Introduction: The concept of targeted drug delivery is designed for attempting to concentrate the drug in the tissues of interest while reducing the relative concentration of the medication in the remaining tissues. As a result, drug is localized on the targeted site. Hence, surrounding tissues are not affected by the drug. In addition, loss of drug does not happen due to localization of drug, leading to get maximum efficacy of the medication. Different carriers have been used for targeting of drug, such as Niosomes. These nanocarriers are one of the best among these carriers. Niosomes (non-ionic surfactant vesicles), obtained by hydration, are microscopic lamellar structures formed upon combining non-ionic surfactant with cholesterol. Materials and methods: The preparation method of niosomes in this study involves evaporation to produce a lipid film followed by hydration with the hydration medium. Niosomes were prepared by lipid layer hydration method and compounds, including cholesterol, Span 60, dicetylphosphate and PBS. Lastly, a sonication process to produce unilamellar vesicles was partially optimized based on the particle distribution and the number of vesicles formed with sonication time. Results: Span 20, Span 40 and Span 60/Niosomes were made with mean particle size of 145.4nm.
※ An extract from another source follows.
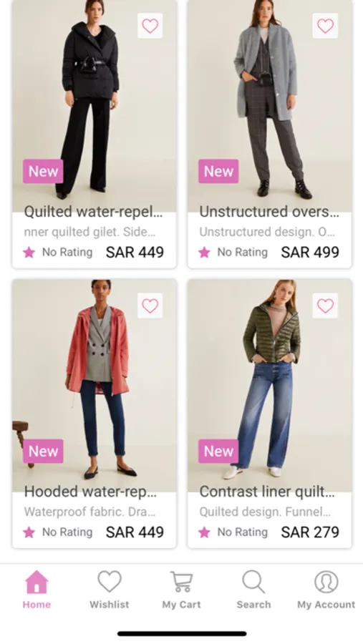This screenshot has width=363, height=644.
Task: Open the Home tab
Action: [x=37, y=590]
Typical encapsulation efficiencies were in the range of 92.5- 93.51% for all three Span/Niosome systems. The largest vesicles were observed with Span 60 with highest entrapment efficiency as compared to Span 20 and Span 40. Conclusion: The ability of nonionic surfactant to form bilayer vesicles instead of micelles is dependent on the hydrophilic-lipophilic balance values (HLB) of the surfactant, the chemical structure of the components and the critical packing parameter. Above all, Niosome systems have been shown to be more chemically stable, commercially less expensive, and less cumbersome in handling, production and storage than other vesicles. In this study, we observed that with this technique, dosage to treat the diseases can be decreased and deformable niosomes, which are prepared using nonionic surfactants, could be the future potential novel drug delivery system for the development of enhanced transdermal delivery.